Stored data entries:
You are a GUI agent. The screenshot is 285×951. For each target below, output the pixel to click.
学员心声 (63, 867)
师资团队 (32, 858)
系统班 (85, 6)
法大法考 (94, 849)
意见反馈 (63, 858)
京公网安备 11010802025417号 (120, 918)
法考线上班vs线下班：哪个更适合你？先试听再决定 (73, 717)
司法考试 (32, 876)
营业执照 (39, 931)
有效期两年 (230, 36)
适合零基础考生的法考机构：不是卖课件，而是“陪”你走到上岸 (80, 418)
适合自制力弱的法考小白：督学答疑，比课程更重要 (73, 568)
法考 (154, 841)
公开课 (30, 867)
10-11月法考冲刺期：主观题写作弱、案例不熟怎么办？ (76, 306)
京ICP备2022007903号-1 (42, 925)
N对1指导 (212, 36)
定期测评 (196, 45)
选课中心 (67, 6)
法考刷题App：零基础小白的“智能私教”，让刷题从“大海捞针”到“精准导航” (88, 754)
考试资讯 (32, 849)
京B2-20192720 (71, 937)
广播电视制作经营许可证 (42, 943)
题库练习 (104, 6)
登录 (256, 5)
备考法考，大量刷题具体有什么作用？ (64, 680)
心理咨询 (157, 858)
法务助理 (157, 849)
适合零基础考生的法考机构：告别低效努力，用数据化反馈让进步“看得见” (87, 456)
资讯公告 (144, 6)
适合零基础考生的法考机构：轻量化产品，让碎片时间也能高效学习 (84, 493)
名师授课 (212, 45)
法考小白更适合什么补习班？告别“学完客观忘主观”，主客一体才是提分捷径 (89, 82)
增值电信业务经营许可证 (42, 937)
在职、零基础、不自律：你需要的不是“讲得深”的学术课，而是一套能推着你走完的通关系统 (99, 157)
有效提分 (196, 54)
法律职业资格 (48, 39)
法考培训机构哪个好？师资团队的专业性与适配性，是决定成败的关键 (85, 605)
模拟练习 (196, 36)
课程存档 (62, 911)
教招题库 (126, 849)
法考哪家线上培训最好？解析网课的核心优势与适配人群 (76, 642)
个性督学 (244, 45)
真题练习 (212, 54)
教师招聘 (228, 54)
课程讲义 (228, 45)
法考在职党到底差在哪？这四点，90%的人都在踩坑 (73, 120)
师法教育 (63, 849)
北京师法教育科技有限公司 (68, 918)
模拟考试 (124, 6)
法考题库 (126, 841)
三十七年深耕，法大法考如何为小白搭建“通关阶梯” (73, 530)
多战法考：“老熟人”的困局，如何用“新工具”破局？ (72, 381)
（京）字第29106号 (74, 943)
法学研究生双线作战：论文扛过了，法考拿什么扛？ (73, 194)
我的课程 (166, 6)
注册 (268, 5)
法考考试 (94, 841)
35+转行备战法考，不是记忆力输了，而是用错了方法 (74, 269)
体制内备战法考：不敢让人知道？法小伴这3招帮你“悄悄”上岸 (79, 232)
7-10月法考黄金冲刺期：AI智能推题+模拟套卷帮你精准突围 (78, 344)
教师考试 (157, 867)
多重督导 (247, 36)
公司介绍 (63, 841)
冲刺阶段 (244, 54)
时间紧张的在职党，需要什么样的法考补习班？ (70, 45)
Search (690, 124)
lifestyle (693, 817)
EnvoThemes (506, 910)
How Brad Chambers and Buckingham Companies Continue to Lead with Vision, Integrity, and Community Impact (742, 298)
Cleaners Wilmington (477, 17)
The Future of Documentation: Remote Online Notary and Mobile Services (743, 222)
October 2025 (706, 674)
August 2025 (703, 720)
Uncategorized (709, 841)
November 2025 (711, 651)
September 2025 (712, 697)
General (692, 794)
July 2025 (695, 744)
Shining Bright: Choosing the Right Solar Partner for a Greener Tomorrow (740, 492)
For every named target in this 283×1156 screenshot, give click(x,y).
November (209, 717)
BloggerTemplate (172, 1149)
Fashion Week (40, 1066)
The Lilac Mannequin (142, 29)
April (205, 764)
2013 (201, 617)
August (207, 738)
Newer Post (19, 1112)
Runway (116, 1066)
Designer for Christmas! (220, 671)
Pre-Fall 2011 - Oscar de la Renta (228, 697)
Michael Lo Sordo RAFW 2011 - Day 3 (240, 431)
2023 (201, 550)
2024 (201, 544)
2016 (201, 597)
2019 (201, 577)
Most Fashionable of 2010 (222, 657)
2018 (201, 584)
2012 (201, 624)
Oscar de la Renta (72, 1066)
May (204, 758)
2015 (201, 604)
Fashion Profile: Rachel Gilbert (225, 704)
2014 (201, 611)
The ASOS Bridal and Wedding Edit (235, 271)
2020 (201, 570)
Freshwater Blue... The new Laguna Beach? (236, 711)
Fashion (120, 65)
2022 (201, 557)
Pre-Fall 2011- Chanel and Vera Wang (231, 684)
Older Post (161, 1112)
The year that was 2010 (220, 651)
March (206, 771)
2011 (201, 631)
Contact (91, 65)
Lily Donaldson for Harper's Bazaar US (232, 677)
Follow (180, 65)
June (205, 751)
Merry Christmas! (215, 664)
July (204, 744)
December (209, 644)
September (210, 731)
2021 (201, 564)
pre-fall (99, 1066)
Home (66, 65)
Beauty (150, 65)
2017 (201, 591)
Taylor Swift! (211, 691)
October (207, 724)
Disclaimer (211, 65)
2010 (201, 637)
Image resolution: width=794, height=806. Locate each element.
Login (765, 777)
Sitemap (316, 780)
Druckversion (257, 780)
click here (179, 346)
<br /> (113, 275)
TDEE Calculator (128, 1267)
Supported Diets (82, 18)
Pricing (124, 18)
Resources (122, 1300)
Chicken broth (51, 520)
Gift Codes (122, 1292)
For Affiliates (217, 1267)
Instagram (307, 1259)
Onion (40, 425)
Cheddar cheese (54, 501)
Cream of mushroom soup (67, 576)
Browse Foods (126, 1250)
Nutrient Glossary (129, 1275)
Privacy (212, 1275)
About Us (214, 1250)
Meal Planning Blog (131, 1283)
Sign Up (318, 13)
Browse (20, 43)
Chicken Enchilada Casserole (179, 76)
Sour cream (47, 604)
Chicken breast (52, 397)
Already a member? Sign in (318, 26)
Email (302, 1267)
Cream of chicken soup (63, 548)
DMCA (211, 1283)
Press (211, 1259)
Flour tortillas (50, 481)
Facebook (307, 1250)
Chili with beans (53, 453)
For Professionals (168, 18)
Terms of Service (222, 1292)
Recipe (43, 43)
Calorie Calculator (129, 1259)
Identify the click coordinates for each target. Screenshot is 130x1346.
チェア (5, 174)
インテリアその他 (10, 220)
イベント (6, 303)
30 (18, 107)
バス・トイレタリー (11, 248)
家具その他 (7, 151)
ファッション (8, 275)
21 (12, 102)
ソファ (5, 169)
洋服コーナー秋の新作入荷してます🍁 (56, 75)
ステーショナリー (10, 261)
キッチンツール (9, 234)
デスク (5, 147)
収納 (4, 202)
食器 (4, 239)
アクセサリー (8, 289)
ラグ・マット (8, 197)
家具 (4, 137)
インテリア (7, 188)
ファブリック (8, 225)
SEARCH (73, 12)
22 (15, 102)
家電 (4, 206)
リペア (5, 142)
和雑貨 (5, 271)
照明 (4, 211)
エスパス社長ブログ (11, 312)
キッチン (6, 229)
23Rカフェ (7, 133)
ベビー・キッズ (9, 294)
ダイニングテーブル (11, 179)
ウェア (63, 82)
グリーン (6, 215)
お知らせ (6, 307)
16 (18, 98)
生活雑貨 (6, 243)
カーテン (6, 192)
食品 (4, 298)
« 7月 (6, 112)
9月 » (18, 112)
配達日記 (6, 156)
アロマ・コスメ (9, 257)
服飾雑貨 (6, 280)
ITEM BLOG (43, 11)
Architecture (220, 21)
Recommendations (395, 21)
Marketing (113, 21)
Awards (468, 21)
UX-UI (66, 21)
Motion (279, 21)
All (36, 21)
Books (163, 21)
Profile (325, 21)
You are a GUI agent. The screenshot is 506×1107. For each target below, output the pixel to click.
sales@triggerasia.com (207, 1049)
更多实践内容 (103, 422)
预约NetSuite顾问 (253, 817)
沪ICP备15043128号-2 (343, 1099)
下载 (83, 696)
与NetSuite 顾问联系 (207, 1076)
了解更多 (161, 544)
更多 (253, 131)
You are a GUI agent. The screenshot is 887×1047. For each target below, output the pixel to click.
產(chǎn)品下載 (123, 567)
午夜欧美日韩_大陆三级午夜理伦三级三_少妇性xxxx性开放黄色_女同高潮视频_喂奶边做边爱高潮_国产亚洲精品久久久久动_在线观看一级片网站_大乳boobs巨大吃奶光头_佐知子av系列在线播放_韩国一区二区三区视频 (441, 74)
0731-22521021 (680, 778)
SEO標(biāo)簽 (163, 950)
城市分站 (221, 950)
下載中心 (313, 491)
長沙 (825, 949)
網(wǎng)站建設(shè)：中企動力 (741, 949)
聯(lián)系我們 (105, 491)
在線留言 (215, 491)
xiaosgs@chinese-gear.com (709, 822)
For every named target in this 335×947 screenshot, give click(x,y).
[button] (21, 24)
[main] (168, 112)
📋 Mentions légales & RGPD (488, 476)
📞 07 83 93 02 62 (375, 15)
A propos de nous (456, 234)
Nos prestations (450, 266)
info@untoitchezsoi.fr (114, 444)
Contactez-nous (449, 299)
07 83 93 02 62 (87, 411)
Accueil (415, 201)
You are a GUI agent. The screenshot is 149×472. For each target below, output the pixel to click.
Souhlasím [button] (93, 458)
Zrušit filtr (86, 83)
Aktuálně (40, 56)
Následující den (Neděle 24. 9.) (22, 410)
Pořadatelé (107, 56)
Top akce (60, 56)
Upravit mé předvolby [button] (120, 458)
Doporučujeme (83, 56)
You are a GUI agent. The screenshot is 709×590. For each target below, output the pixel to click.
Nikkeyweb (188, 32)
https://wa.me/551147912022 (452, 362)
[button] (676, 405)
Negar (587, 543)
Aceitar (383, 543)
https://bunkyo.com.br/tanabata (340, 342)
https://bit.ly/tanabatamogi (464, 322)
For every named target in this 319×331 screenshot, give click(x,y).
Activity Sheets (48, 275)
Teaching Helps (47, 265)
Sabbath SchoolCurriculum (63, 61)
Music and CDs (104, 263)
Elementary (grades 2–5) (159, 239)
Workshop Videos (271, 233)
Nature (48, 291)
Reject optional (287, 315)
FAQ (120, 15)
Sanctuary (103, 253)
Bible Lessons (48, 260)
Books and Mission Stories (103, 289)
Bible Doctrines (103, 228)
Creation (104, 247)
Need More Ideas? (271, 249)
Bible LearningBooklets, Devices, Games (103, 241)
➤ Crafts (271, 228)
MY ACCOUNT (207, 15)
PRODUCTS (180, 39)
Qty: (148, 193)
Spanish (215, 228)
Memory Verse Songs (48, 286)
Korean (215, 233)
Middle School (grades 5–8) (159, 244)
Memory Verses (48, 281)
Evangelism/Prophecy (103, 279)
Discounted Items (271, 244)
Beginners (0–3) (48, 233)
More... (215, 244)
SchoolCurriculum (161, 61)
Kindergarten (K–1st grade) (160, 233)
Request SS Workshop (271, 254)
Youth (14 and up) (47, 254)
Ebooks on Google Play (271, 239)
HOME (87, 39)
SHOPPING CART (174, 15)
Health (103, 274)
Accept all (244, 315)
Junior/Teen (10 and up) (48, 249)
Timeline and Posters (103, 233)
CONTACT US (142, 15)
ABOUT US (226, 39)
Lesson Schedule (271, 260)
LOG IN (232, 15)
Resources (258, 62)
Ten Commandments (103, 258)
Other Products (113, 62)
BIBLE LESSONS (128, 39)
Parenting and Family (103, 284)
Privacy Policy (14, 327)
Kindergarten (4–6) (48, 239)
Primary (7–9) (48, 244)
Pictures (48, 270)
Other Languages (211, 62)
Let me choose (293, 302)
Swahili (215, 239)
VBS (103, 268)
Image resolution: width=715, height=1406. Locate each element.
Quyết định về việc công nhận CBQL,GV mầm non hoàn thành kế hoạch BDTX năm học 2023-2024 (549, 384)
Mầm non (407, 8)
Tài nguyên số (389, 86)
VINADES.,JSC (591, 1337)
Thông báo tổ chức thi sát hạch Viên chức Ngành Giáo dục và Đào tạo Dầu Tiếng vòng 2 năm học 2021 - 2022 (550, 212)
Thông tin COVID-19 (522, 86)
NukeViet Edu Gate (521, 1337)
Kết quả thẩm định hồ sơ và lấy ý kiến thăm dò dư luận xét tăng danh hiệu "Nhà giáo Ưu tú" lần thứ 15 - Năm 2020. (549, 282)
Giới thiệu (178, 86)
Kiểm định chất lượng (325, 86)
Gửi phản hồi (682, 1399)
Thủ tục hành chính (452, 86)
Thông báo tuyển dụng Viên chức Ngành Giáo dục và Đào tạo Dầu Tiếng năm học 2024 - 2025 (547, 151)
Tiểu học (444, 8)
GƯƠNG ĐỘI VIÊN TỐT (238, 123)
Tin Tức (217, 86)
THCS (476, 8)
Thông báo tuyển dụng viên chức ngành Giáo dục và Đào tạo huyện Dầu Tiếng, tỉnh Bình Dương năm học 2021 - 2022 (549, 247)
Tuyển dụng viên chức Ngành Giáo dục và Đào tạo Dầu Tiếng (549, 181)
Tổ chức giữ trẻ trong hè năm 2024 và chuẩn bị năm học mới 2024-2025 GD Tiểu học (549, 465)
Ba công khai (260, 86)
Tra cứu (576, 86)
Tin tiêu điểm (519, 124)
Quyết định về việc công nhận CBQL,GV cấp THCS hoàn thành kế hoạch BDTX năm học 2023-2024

§ **WHAT IS EXPECTED**
Turn everything in the material from the line containing "イベント (6, 303)" down to the line containing "UX-UI (66, 21)", both of those lines included, into a numbered list that leaves out any blank lines.

§ **IN RESPONSE**
1. イベント (6, 303)
2. 30 (18, 107)
3. バス・トイレタリー (11, 248)
4. 家具その他 (7, 151)
5. ファッション (8, 275)
6. 21 (12, 102)
7. ソファ (5, 169)
8. 洋服コーナー秋の新作入荷してます🍁 (56, 75)
9. ステーショナリー (10, 261)
10. キッチンツール (9, 234)
11. デスク (5, 147)
12. 収納 (4, 202)
13. 食器 (4, 239)
14. アクセサリー (8, 289)
15. ラグ・マット (8, 197)
16. 家具 (4, 137)
17. インテリア (7, 188)
18. ファブリック (8, 225)
19. SEARCH (73, 12)
20. 22 (15, 102)
21. 家電 (4, 206)
22. リペア (5, 142)
23. 和雑貨 (5, 271)
24. 照明 (4, 211)
25. エスパス社長ブログ (11, 312)
26. キッチン (6, 229)
27. 23Rカフェ (7, 133)
28. ベビー・キッズ (9, 294)
29. ダイニングテーブル (11, 179)
30. ウェア (63, 82)
31. グリーン (6, 215)
32. お知らせ (6, 307)
33. 16 (18, 98)
34. 生活雑貨 (6, 243)
35. カーテン (6, 192)
36. 食品 (4, 298)
37. « 7月 (6, 112)
38. 9月 » (18, 112)
39. 配達日記 (6, 156)
40. アロマ・コスメ (9, 257)
41. 服飾雑貨 (6, 280)
42. ITEM BLOG (43, 11)
43. Architecture (220, 21)
44. Recommendations (395, 21)
45. Marketing (113, 21)
46. Awards (468, 21)
47. UX-UI (66, 21)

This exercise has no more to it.